CUP captures this tree, normalizes it into a universal schema, and serializes it into a compact text format optimized for LLM consumption.
Tree structure
A CUP tree is an array of nodes. Each node represents a UI element:
{
"id": "e14",
"role": "button",
"name": "Submit",
"bounds": { "x": 120, "y": 340, "w": 88, "h": 36 },
"states": ["focused"],
"actions": ["click"],
"children": []
}In compact format, the same node becomes:
[e14] btn "Submit" 120,340 88x36 {foc} [clk]Node properties
| Property | Description | Example |
|---|---|---|
id | Unique identifier (ephemeral per snapshot) | e14 |
role | ARIA-derived semantic role | button, textbox |
name | Accessible name (max 200 chars) | "Submit" |
bounds | Screen position and size | { x: 120, y: 340, w: 88, h: 36 } |
states | Active state flags | ["focused", "expanded"] |
actions | Available interactions | ["click", "type"] |
children | Nested child nodes | [...] |
value | Current value (for inputs/sliders) | "hello" |
platform | Native platform properties | { windows: { ... } } |
Element IDs
Element IDs follow the pattern e0, e1, e2, etc.

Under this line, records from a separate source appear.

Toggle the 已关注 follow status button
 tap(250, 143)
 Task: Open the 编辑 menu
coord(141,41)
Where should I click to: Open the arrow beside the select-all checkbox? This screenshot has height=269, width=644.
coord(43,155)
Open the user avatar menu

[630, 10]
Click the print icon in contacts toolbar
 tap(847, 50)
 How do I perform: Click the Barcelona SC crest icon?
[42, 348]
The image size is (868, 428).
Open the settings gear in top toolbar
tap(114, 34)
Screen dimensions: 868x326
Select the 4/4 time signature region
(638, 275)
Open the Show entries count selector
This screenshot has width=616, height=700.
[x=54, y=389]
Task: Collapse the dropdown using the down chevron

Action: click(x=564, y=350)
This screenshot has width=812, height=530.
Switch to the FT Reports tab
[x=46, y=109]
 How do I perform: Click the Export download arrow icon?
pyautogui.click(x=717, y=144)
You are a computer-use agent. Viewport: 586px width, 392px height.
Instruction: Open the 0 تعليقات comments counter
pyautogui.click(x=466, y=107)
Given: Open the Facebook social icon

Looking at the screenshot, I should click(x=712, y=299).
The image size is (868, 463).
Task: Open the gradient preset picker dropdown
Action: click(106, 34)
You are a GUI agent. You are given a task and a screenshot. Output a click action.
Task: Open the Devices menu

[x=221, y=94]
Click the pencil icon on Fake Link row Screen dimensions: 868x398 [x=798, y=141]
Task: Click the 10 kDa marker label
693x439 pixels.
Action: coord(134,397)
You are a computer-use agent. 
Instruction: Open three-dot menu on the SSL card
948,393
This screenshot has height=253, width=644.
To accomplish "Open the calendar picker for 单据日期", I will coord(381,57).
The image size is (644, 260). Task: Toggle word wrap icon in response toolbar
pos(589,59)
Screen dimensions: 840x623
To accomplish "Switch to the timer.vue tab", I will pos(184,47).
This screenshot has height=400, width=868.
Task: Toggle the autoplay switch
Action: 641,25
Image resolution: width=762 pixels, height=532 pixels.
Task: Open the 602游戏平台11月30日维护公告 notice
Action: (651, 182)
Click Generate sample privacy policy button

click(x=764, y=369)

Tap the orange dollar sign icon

They are ephemeral — valid only for the snapshot that generated them. After performing any action, you must re-capture to get fresh IDs.
This design keeps the protocol stateless: every snapshot is a complete, self-contained representation of the UI.
Tree depth
Trees can be deep for complex UIs. CUP's pruning pipeline removes noise (decorative elements, zero-size nodes, redundant containers) to keep the tree focused on interactive and meaningful elements.
A typical Spotify window goes from 280 raw nodes to 63 nodes after pruning — a 78% reduction in tree size, on top of the ~75% token reduction from compact encoding.